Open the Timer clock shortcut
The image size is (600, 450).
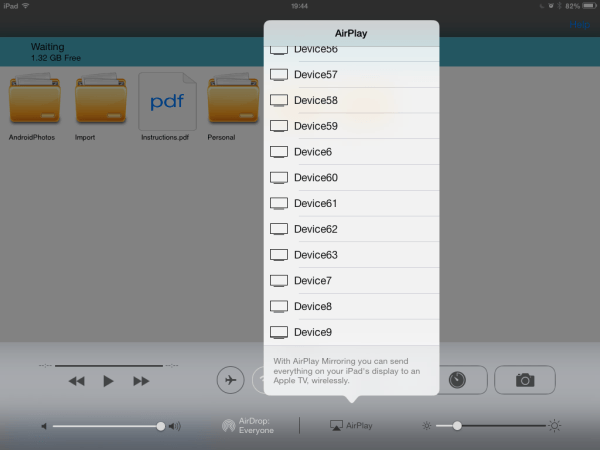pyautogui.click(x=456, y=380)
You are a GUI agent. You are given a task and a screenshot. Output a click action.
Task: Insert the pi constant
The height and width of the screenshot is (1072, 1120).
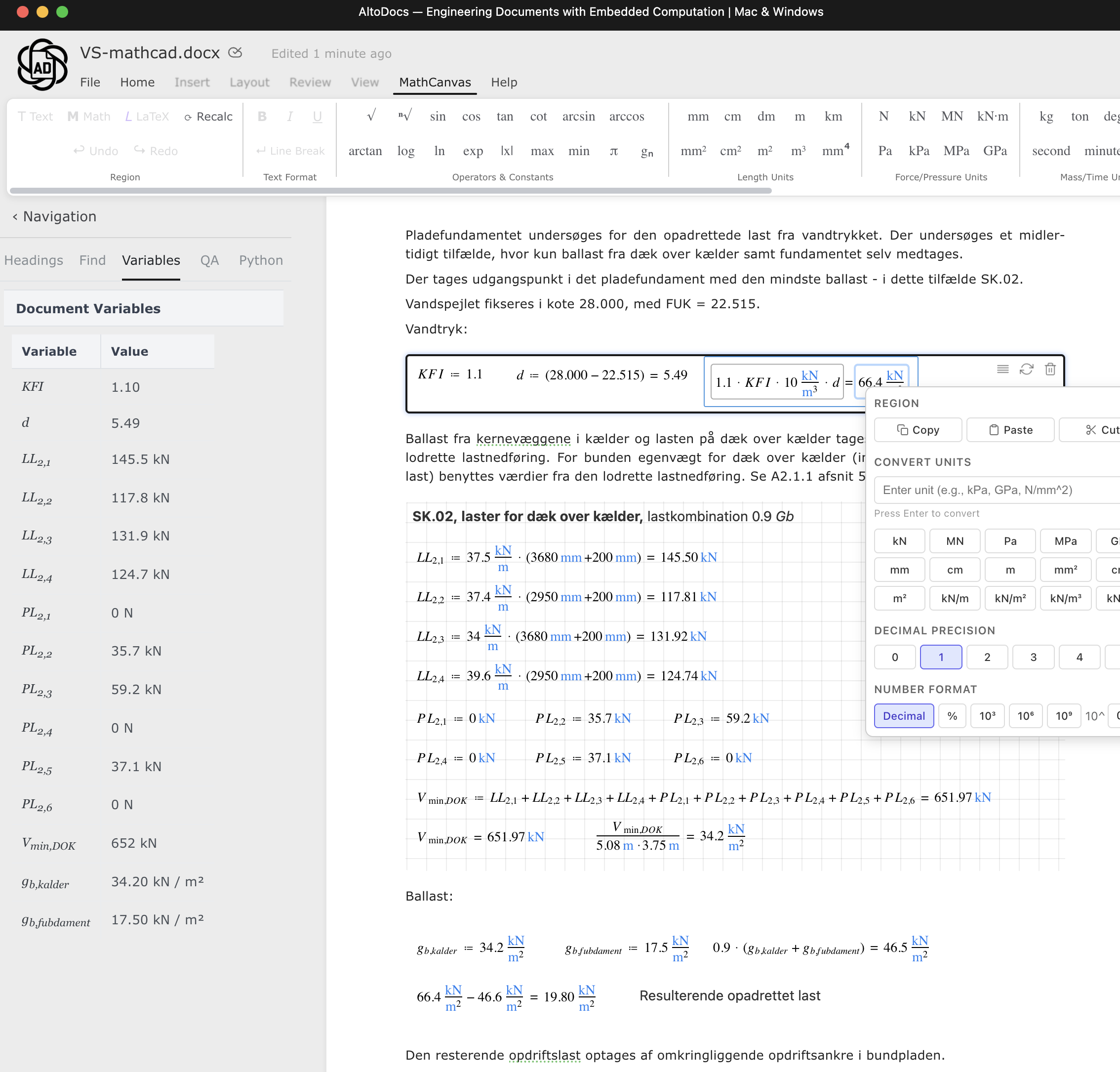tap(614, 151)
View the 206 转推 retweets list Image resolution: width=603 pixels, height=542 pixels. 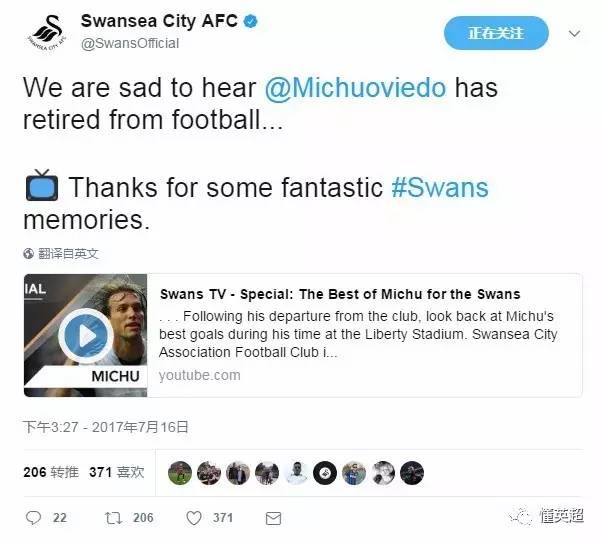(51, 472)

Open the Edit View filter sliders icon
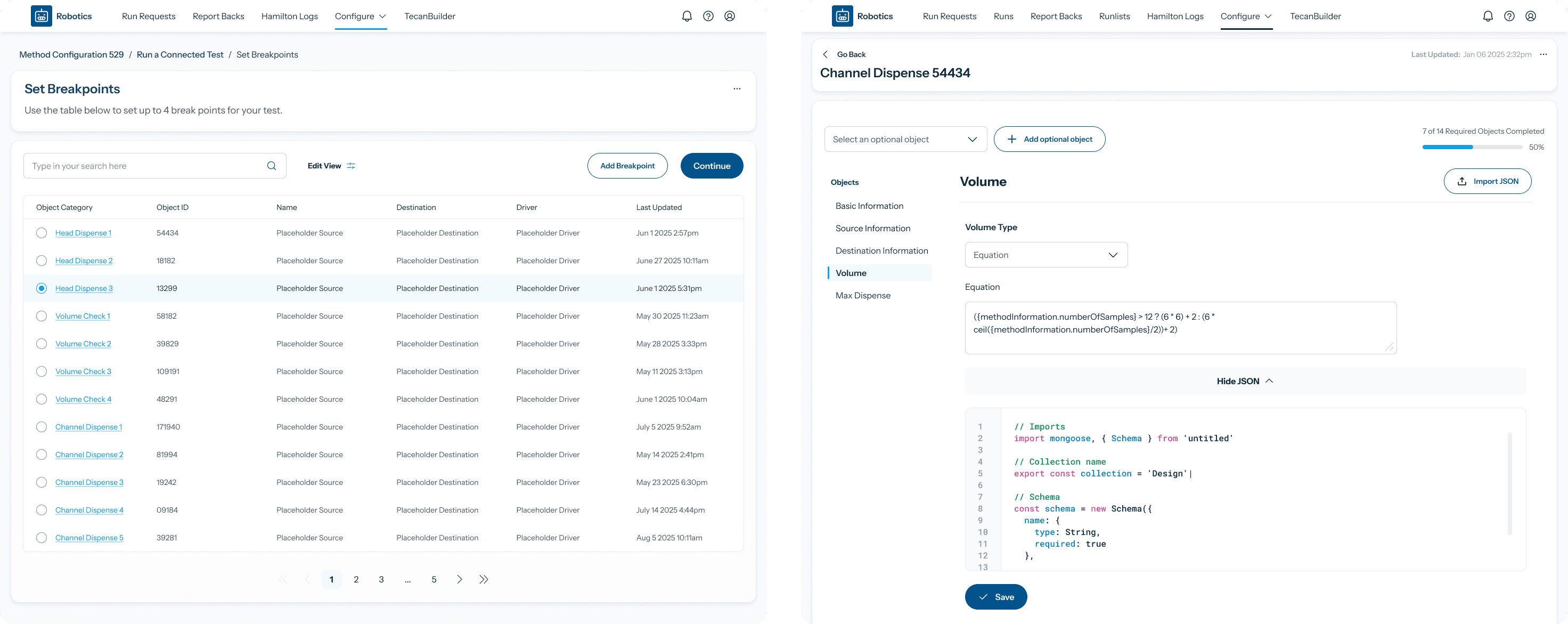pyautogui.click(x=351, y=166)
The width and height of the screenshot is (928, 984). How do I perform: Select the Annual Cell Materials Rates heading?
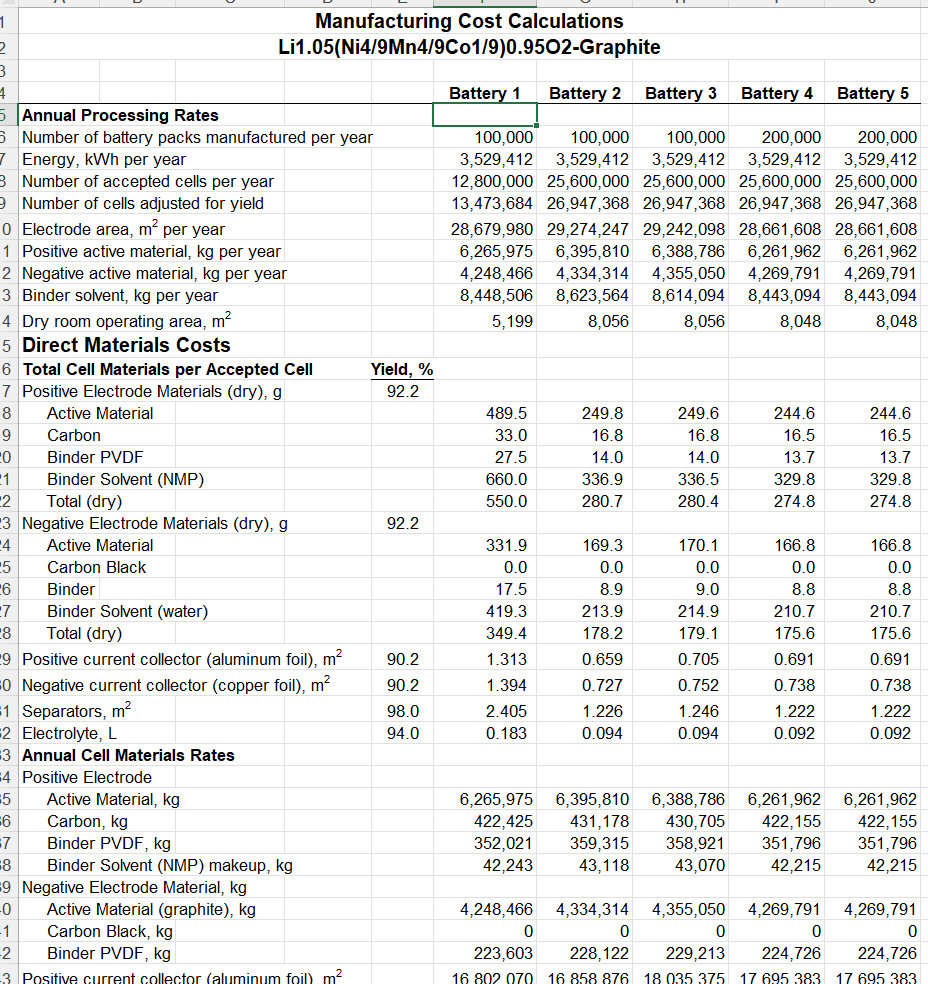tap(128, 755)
* * *
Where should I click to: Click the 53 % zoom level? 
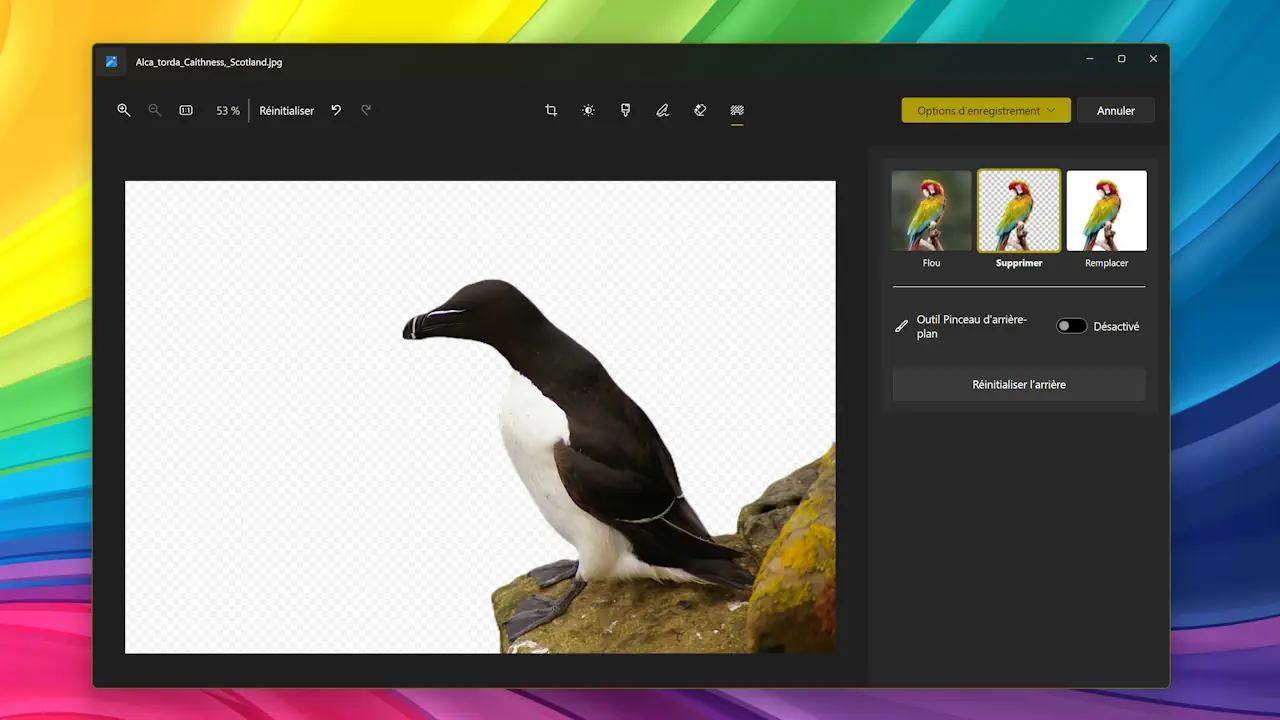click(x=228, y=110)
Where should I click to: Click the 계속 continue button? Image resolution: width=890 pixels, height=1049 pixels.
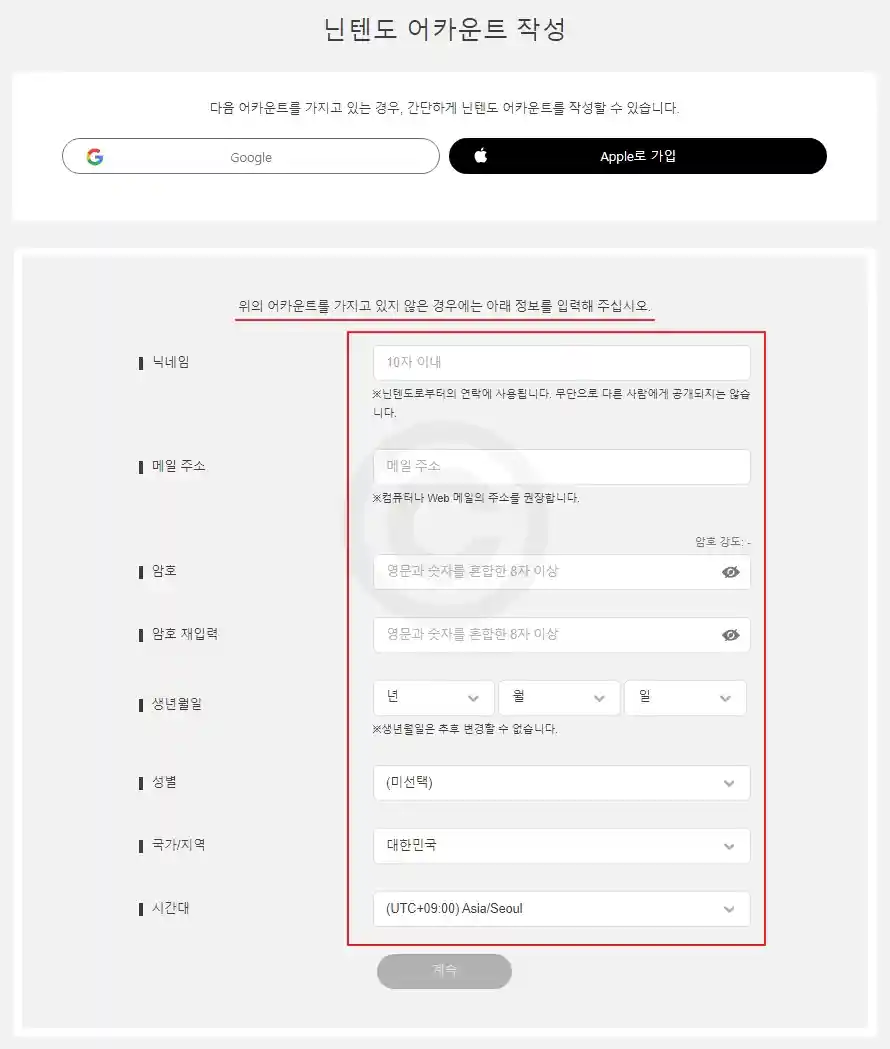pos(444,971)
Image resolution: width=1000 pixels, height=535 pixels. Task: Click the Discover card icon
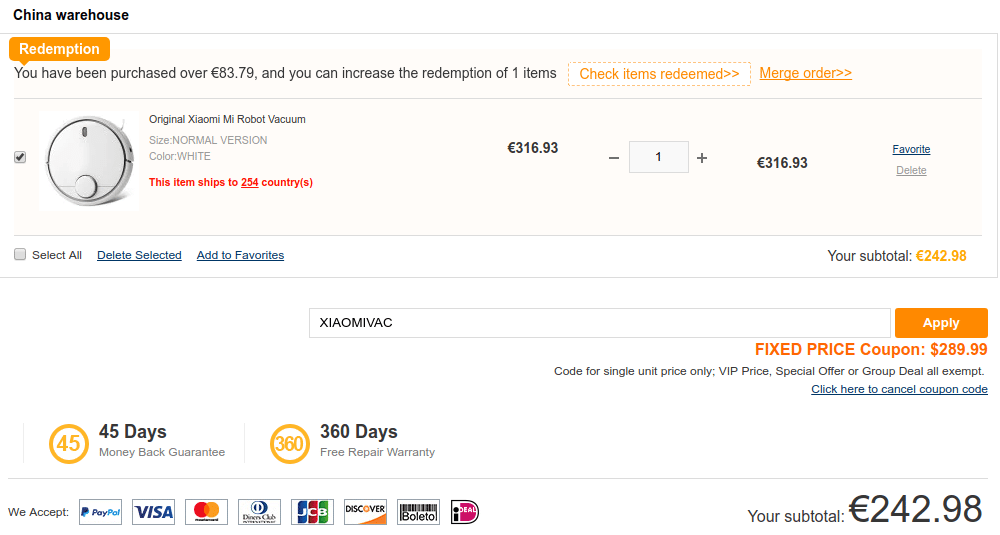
--
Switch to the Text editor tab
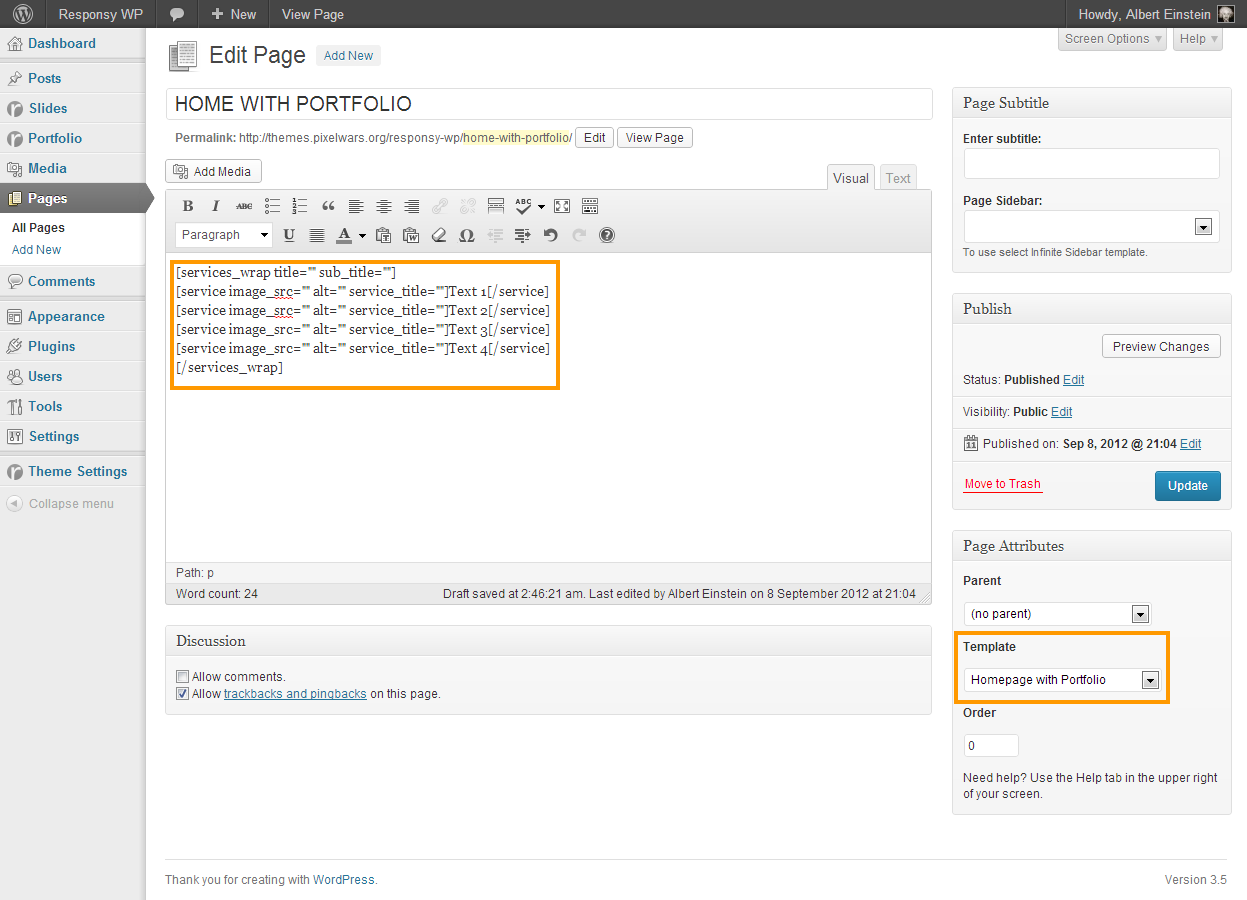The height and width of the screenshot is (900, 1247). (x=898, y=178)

PROBLEM:
Rewrite the items starting with the line containing "Where should I click to: Click the 53" and going on through the line containing "Image resolution: width=1000", replacing "zoom level" with "magnification" and leaving everything else unchanged. Give only those lines, and leave the pictures out.

COMPLETE RESPONSE:
Where should I click to: Click the 53 % magnification? 
click(x=228, y=110)
Where should I click to: Click the 계속 continue button? Image resolution: width=890 pixels, height=1049 pixels.
pos(444,971)
Image resolution: width=1000 pixels, height=535 pixels. Task: Click the Discover card icon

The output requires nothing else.